## Extract to read
R: Fast time-based by-group rolling sum/mean

time_roll_sum {timeplyr}

R Documentation

Fast time-based by-group rolling sum/mean - Currently experimental

Description

time_roll_sum and time_roll_mean are efficient methods for calculating a rolling sum and mean respectively given many groups and with respect to a date or datetime time index.
It is always aligned "right".
time_roll_window splits x into windows based on the index.
time_roll_window_size returns the window sizes for all indices of x.
time_roll_apply is a generic function that applies any function on a rolling basis with respect to a time index.

time_roll_growth_rate can efficiently calculate by-group rolling growth rates with respect to a date/datetime index.

Usage

time_roll_sum(
  x,
  window = Inf,
  time = seq_along(x),
  weights = NULL,
  g = NULL,
  partial = TRUE,
  close_left_boundary = FALSE,
  na.rm = TRUE,
  time_type = getOption("timeplyr.time_type", "auto"),
  roll_month = getOption("timeplyr.roll_month", "preday"),
  roll_dst = getOption("timeplyr.roll_dst", "NA"),
  ...
)

time_roll_mean(
  x,
  window = Inf,
  time = seq_along(x),
  weights = NULL,
  g = NULL,
  partial = TRUE,
  close_left_boundary = FALSE,
  na.rm = TRUE,
  time_type = getOption("timeplyr.time_type", "auto"),
  roll_month = getOption("timeplyr.roll_month", "preday"),
  roll_dst = getOption("timeplyr.roll_dst", "NA"),
  ...
)

## Given task
Which functions does the Description section of the timeplyr documentation above name?

## Dataset extract
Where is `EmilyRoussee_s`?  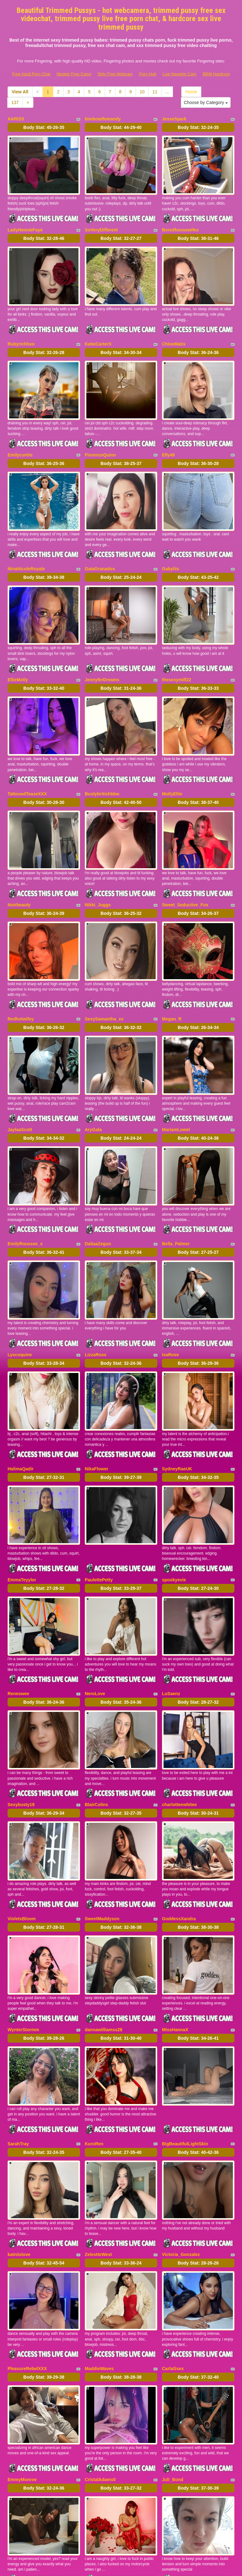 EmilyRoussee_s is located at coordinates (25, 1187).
* * *
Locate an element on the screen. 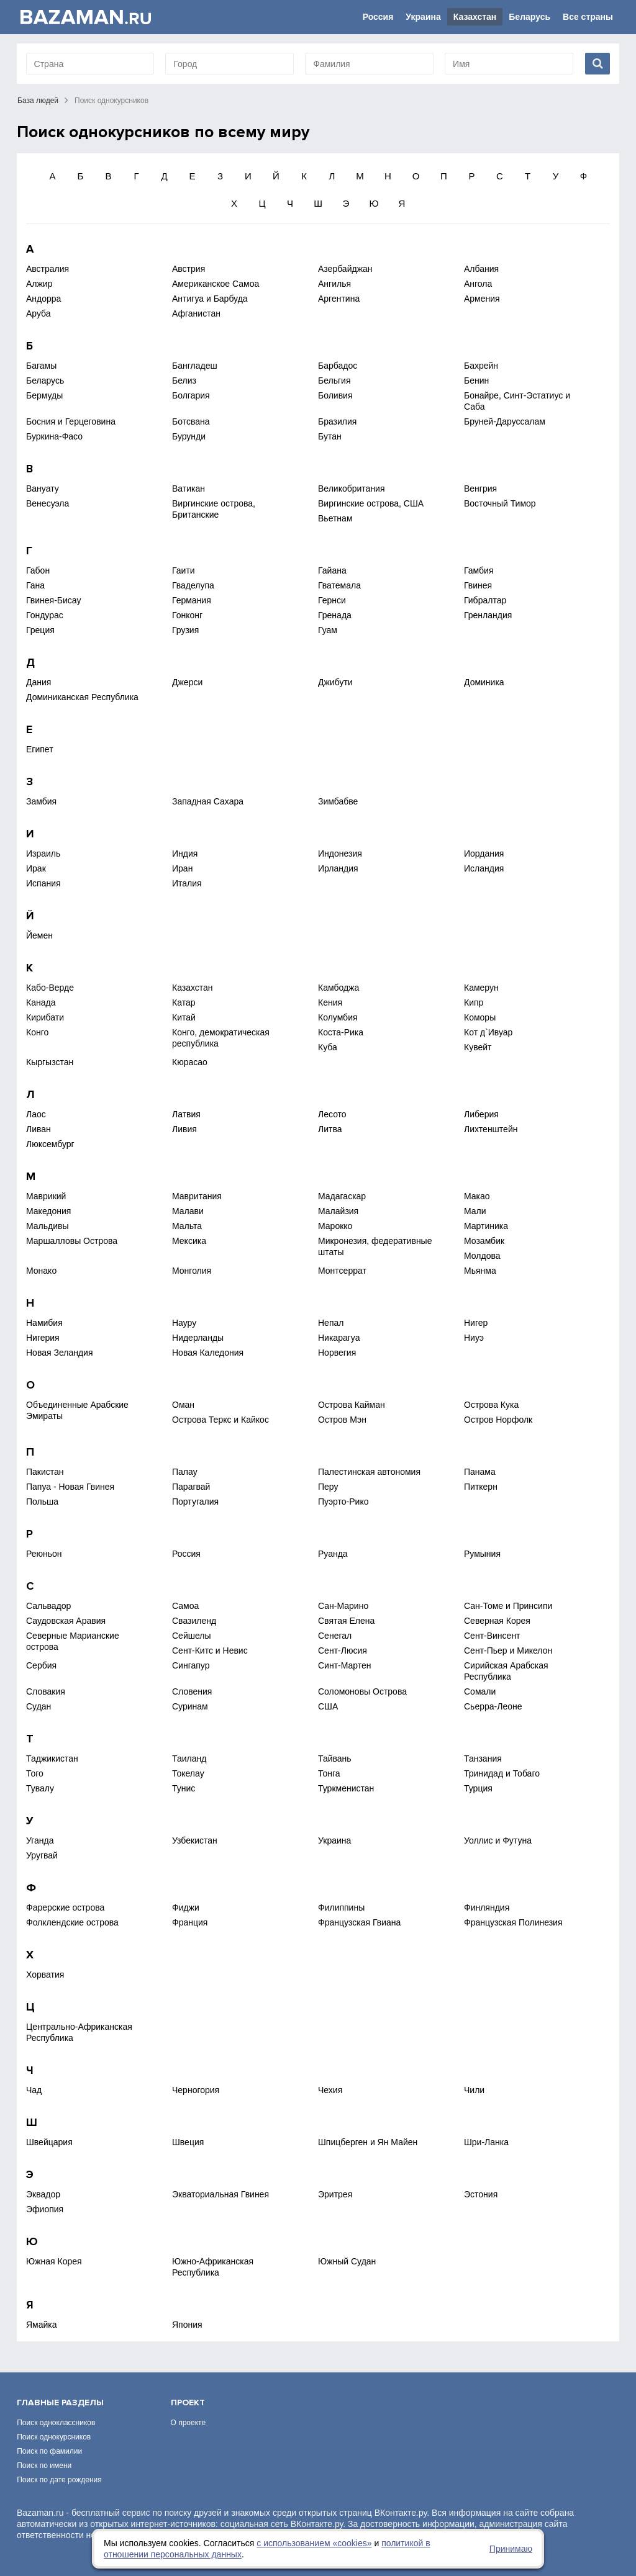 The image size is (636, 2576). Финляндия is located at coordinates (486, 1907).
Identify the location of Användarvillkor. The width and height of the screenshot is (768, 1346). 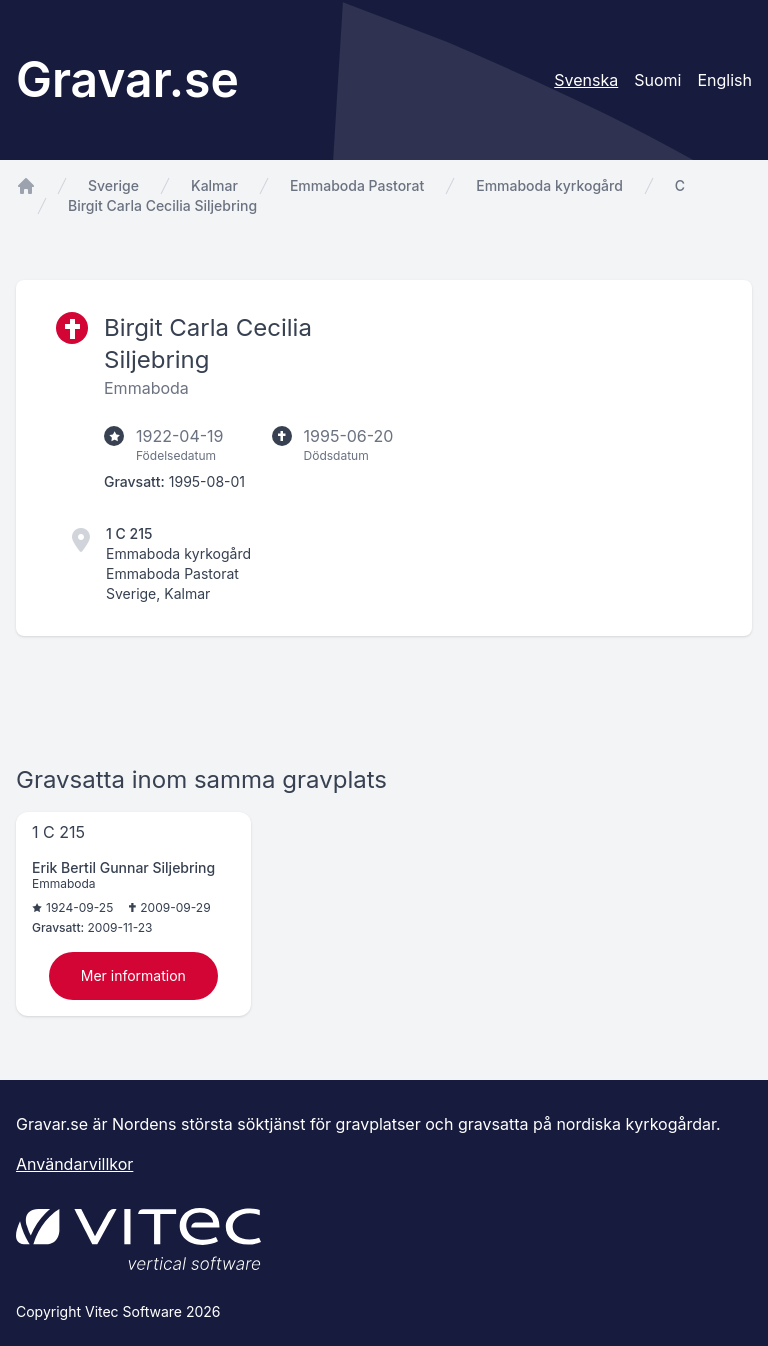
---
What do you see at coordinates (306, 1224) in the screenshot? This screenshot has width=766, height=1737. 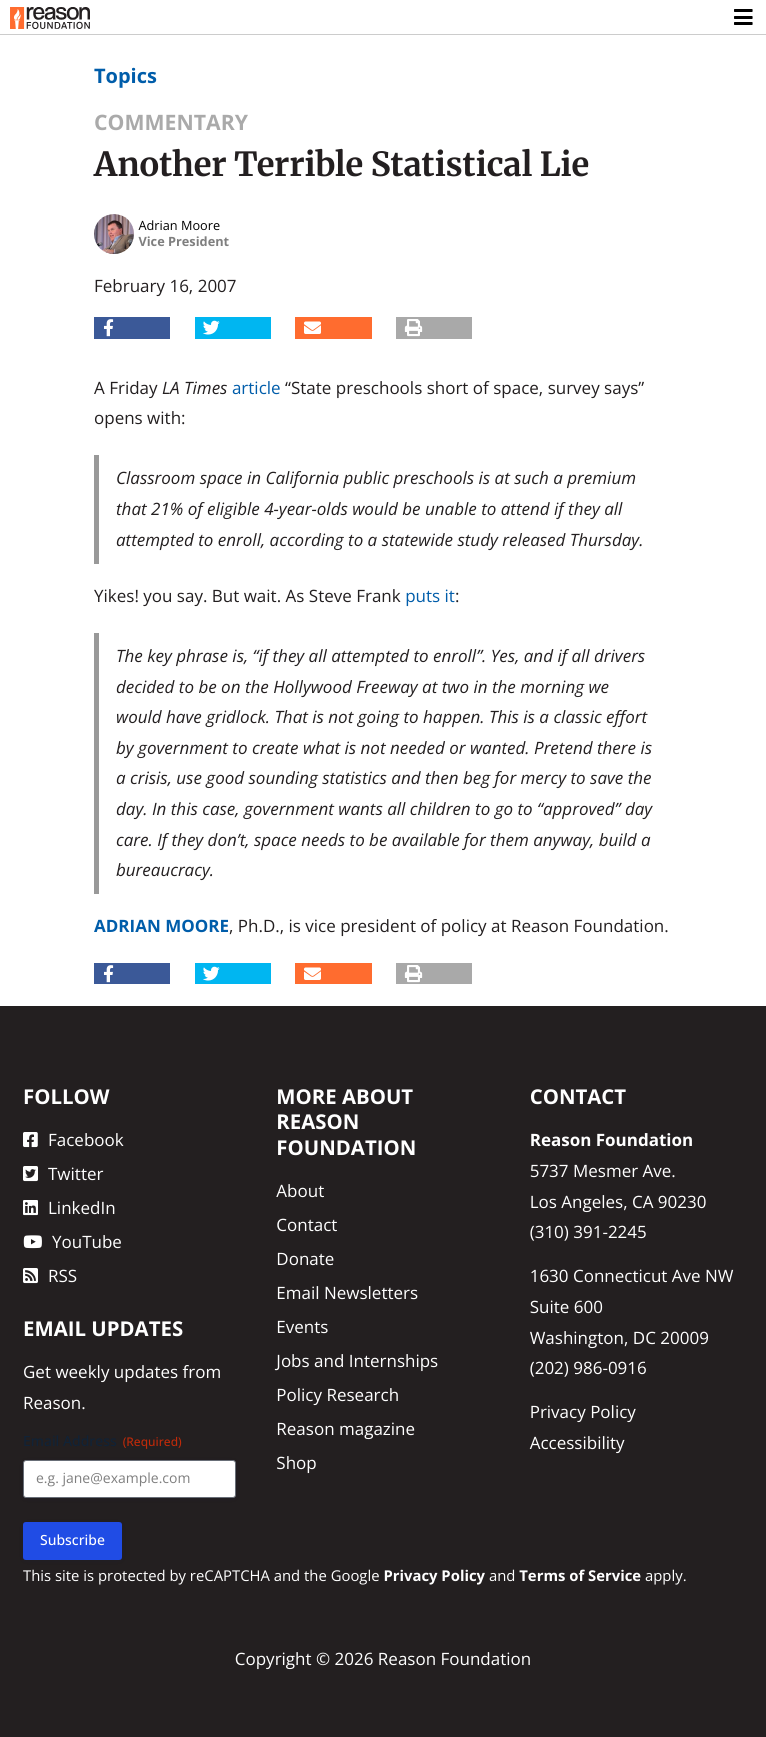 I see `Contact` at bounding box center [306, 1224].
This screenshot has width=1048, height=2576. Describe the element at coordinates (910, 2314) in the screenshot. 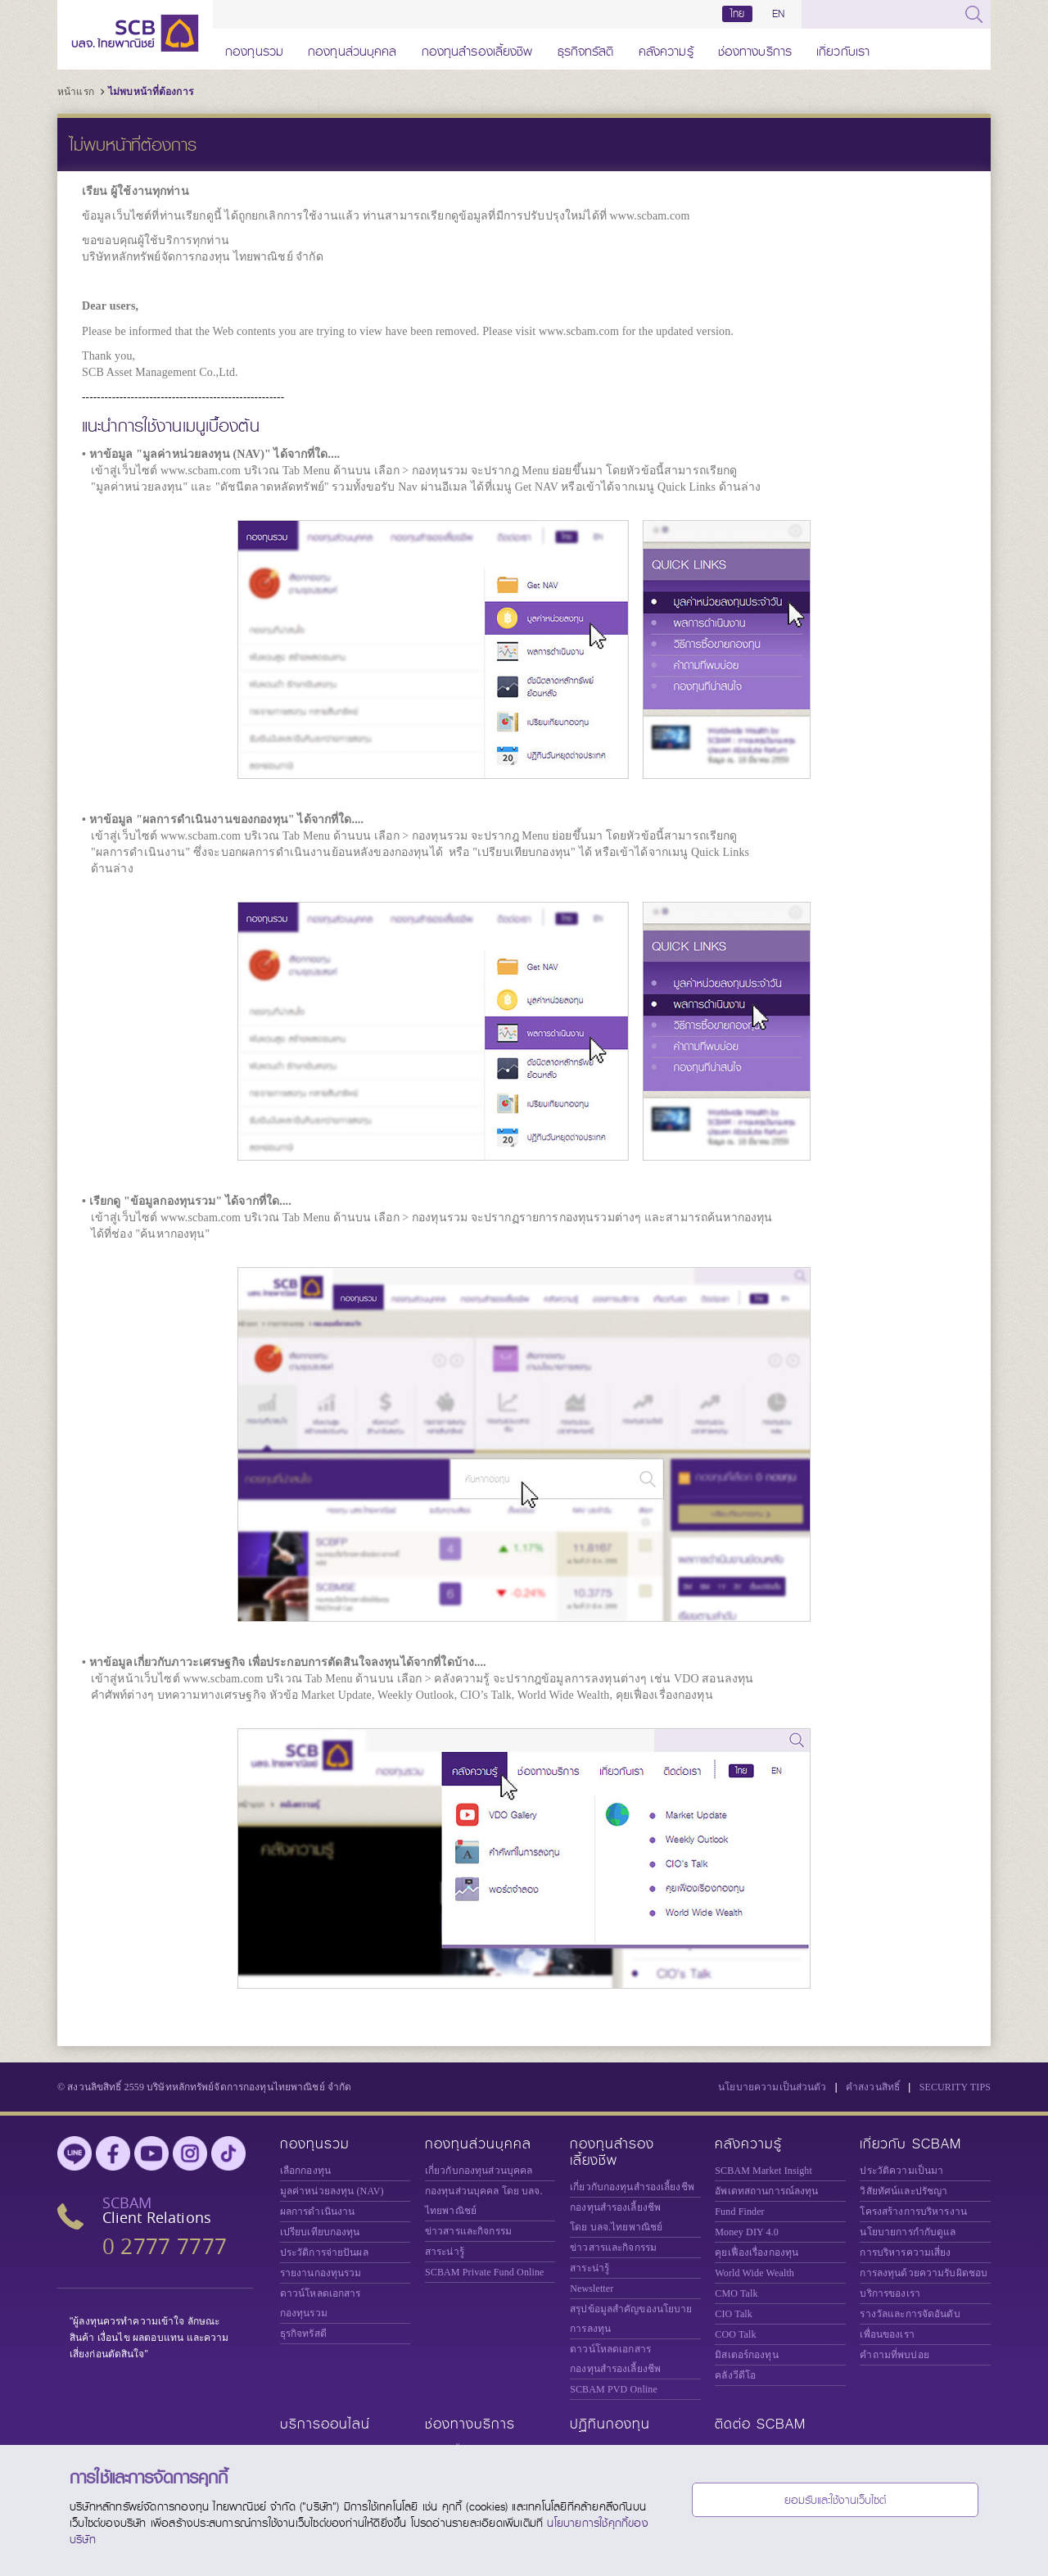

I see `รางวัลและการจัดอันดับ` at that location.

## Solution to this exercise
- time_roll_sum
- time_roll_mean
- time_roll_window
- time_roll_window_size
- time_roll_apply
- time_roll_growth_rate